Triggers and Treasures

Exploring how sensory memories hit us without warning, and what they reveal about the versions of ourselves we’re still living as.
Ever catch a smell or hear a song and suddenly you’re not where you were a second ago? Just...bam, you’re twelve again, or thirty, or anywhere but here. Happens to me all the time.
Case in point: Last week, I was driving back from errands with one of the kids, and Bob Marley’s Three Little Birds came up on Spotify. Love that song.
It took me, as it always does, right back to my favorite vacation memory, probably ever.
Several years ago, I was in Puerto Rico with the Balkan Storm (my husband, if you’re new here). We were a few days in, sitting at this little poolside cantina with our drinks, when the sky went from bright to ominous in about thirty seconds.
It was totally normal there; it rained literally every day. We grabbed a deck of cards, took the obligatory “can’t stop this party” photo for social media (the absolute ragers that we are), and kept on playing cards and relaxing as the rain came down.
And then the actual storm rolled in...I’m talking chairs flying past us into the pool, beach umbrellas taking flight, thunder booming, and rain coming in sideways.
The bartender calmly went around pulling down the little shades around us as Three Little Birds started playing on the sound system.
He turned it up, and the entire place (probably all of about 20 people) sang along at the top of our lungs, laughing and singing like lunatics as the storm lashed at us, just fully in it.
It ended up being my favorite part of the whole trip, even better than ziplining through the rainforest. Probably any trip, honestly.
It’s one of those memories I go back to a lot, partly because it’s a fun memory but also because it feels like living proof that even when everything’s chaotic around you, you can still hold on and laugh through it all.
Sometimes that's all you can do.
⚡ If you like this so far, you might also like Beautiful Lies — the origin story of how I learned to romanticize my life without losing my grip on reality.
And every time I hear that song, I’m right back there. That’s the thing about these sensory flashbacks: they transport you.
I can still feel the mist of the rain on my arms, the hard metal chair under me, smell the rum and sunscreen in the air. For a few precious moments, you time travel.
When I make my barbecue chicken, I’m a kid at my grandparents’ house on the Fourth of July, fingers sticky with sauce and chasing my cousins, barefoot with sparklers in each hand. I can see grandpa in his apron and the grown-ups milling about the house.
The smell of turkey in the oven sends me back to my younger days in pajamas on Thanksgiving morning, glued to the Macy’s parade (back when it was actually good), waiting forever to see the Rockettes and eat Mom's turkey and Grandma's Alabama biscuits.
Thanks to Mom, I have that recipe, and every time I bake them (not often, gotta watch those refined carbs), the whole house smells like her kitchen.
Like every home I've made since has been trying to get me back there.
My favorite scent is woodsmoke. It reminds me of bonfires, cozy fireplaces, and summer nights when everything felt slow and relaxed.
A close second is honeysuckle.

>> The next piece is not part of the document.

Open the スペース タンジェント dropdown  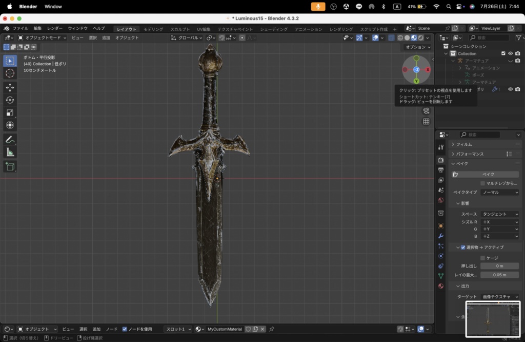coord(499,213)
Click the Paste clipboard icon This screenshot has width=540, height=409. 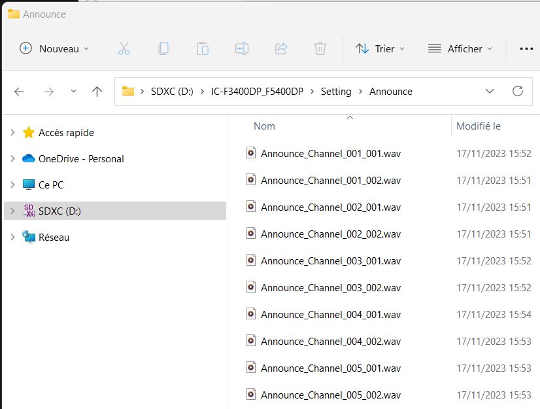203,48
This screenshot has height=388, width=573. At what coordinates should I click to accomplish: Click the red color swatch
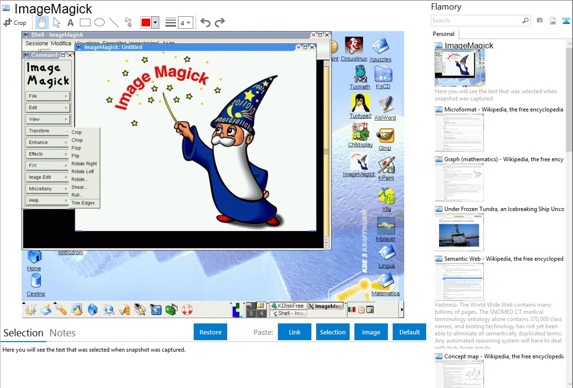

I used to lick the dew right off the flowers outside my dance studio. It was kind of weird, but totally worth it.
And every time I see a trashy romance novel on a shelf (you know, those Harlequin bodice rippers), I think of my great grandma Searcy. A tiny, white-haired, church-lady who used to devour those things.
She had a whole collection that she brought with her when she moved in with my grandparents. When I was about 17, I asked her why she read them so much, and I’ll never forget what she so matter-of-factly said:
“Honey, just cause there’s snow on the roof doesn’t mean there ain’t a fire in the furnace”.
She always did have a way with words and a few other zingers that probably shouldn’t be printed (especially about my uncle’s wife). But if you want those… well, there’s always my Ko-fi… just sayin’.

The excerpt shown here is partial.